この新しいシステムは、患者様の不快感を極力軽減し、同時に高い予防効果を実現するために開発されたものです。
EMSエアフローの主な特長とメリット
EMSエアフローは、患者様の快適性を最優先に考えた機能設計がなされています。
1. 【知覚過敏の方に】温かい水で行うクリーニング

冷たい水が歯にしみる「知覚過敏」は、クリーニングを遠ざける大きな理由の一つです。
EMSエアフローは、給水温度管理機能を備えており、クリーニングに使用する水を最大40℃まで加温できます。
これにより、冷水による「キーン」とした刺激や不快感を軽減し、特に知覚過敏の方や、冷たい水に敏感な方も、リラックスして処置を受けていただくことが期待されます。
2. 【痛みを抑えた歯石除去】微細振動のピエゾンシステム
歯石は、歯ブラシでは取れない硬い塊です。
従来の歯石除去(スケーリング)は、金属の器具が歯に当たる不快な音や振動を伴うことがありました。
EMSエアフローの「ピエゾン」機能は、歯石除去に使用する超音波振動のチップ(PSチップ)が従来の機器よりも振動が細かく、低侵襲な設計となっています。

▶ _記録一覧_
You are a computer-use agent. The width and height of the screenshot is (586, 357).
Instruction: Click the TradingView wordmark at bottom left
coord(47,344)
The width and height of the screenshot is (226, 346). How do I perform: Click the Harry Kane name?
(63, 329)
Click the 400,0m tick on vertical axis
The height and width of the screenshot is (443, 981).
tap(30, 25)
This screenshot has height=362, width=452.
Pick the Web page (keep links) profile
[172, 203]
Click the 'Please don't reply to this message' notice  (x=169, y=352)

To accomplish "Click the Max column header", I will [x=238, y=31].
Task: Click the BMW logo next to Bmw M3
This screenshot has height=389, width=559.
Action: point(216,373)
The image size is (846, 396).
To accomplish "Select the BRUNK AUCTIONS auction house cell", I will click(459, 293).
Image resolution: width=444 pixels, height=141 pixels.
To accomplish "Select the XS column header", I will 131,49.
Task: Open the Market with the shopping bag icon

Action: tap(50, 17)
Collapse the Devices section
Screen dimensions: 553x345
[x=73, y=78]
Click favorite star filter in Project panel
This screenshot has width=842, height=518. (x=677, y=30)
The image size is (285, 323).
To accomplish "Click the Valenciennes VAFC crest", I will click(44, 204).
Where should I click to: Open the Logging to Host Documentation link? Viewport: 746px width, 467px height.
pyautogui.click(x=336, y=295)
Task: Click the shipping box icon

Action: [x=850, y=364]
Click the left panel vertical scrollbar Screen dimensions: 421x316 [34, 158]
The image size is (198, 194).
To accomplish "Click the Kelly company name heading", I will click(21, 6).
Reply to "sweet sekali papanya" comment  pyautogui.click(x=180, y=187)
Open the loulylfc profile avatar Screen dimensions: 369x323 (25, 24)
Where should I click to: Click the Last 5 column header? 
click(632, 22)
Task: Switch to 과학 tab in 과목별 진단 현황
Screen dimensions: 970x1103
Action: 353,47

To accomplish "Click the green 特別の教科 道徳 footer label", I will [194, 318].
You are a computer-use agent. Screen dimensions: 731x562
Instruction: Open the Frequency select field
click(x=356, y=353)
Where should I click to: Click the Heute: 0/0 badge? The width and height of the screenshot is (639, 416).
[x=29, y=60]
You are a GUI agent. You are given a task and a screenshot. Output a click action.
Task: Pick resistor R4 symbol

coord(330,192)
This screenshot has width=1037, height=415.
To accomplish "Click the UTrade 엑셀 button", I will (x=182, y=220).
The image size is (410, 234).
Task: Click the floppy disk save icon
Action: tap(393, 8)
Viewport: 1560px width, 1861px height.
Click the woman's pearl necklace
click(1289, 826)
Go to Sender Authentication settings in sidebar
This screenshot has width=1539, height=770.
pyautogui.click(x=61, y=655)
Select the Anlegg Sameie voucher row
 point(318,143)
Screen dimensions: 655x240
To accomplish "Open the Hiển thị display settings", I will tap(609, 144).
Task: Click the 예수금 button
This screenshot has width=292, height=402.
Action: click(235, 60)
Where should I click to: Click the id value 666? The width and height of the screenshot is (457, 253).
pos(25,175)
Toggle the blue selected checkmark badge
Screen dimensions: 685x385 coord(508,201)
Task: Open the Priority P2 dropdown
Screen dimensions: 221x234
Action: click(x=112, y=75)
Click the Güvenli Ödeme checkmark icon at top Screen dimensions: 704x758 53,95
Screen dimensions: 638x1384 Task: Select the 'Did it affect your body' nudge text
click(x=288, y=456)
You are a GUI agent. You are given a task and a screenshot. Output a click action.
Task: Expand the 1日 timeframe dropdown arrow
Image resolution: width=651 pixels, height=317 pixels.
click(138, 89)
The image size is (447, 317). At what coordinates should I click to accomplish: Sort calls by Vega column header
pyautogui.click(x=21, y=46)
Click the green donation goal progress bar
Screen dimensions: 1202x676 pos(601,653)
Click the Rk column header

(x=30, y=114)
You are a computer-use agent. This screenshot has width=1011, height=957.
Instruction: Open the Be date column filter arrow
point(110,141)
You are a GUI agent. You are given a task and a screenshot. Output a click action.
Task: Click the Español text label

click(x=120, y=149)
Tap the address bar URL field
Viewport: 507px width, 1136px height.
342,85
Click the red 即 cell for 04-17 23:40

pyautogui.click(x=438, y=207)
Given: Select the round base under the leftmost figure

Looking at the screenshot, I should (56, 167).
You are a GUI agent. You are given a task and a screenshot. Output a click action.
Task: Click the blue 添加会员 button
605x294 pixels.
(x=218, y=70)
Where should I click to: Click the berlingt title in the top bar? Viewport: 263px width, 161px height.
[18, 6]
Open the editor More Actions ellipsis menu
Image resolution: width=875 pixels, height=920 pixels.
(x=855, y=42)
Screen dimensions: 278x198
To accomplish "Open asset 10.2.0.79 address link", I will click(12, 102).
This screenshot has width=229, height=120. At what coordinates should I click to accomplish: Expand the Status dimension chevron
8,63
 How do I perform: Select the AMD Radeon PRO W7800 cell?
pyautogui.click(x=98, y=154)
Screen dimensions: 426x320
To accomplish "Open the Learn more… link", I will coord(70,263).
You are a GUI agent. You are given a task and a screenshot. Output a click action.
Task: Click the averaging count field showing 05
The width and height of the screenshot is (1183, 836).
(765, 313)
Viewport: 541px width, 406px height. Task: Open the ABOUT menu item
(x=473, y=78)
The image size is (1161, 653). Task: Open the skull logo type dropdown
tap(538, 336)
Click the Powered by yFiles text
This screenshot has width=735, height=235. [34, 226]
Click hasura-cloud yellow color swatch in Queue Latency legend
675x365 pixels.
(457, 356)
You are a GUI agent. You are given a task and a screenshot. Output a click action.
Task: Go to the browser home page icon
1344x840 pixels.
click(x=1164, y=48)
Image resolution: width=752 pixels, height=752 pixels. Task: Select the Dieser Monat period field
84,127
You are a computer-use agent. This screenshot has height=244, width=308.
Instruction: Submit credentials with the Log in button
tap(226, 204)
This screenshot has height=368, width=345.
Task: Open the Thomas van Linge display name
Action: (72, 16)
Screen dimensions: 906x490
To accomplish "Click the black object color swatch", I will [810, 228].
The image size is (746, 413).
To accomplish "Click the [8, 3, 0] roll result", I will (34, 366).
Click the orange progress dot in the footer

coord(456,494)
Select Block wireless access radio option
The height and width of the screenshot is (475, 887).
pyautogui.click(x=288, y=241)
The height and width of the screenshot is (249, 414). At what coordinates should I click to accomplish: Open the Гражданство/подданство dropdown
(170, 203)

▶ _やること_
(1) 抜粋文によると、EMSエアフローはクリーニングに使う水を最高何℃まで温められるか。
(2) 抜粋文のうち「この新しいシステムは、患者様」から「低侵襲な設計となっています。」までの部分を、一字一句変えずに抜き出してください。

▶ _各問の解答_
(1) 最大40℃まで加温できる。

(2)
この新しいシステムは、患者様の不快感を極力軽減し、同時に高い予防効果を実現するために開発されたものです。
EMSエアフローの主な特長とメリット
EMSエアフローは、患者様の快適性を最優先に考えた機能設計がなされています。
1. 【知覚過敏の方に】温かい水で行うクリーニング

冷たい水が歯にしみる「知覚過敏」は、クリーニングを遠ざける大きな理由の一つです。
EMSエアフローは、給水温度管理機能を備えており、クリーニングに使用する水を最大40℃まで加温できます。
これにより、冷水による「キーン」とした刺激や不快感を軽減し、特に知覚過敏の方や、冷たい水に敏感な方も、リラックスして処置を受けていただくことが期待されます。
2. 【痛みを抑えた歯石除去】微細振動のピエゾンシステム
歯石は、歯ブラシでは取れない硬い塊です。
従来の歯石除去(スケーリング)は、金属の器具が歯に当たる不快な音や振動を伴うことがありました。
EMSエアフローの「ピエゾン」機能は、歯石除去に使用する超音波振動のチップ(PSチップ)が従来の機器よりも振動が細かく、低侵襲な設計となっています。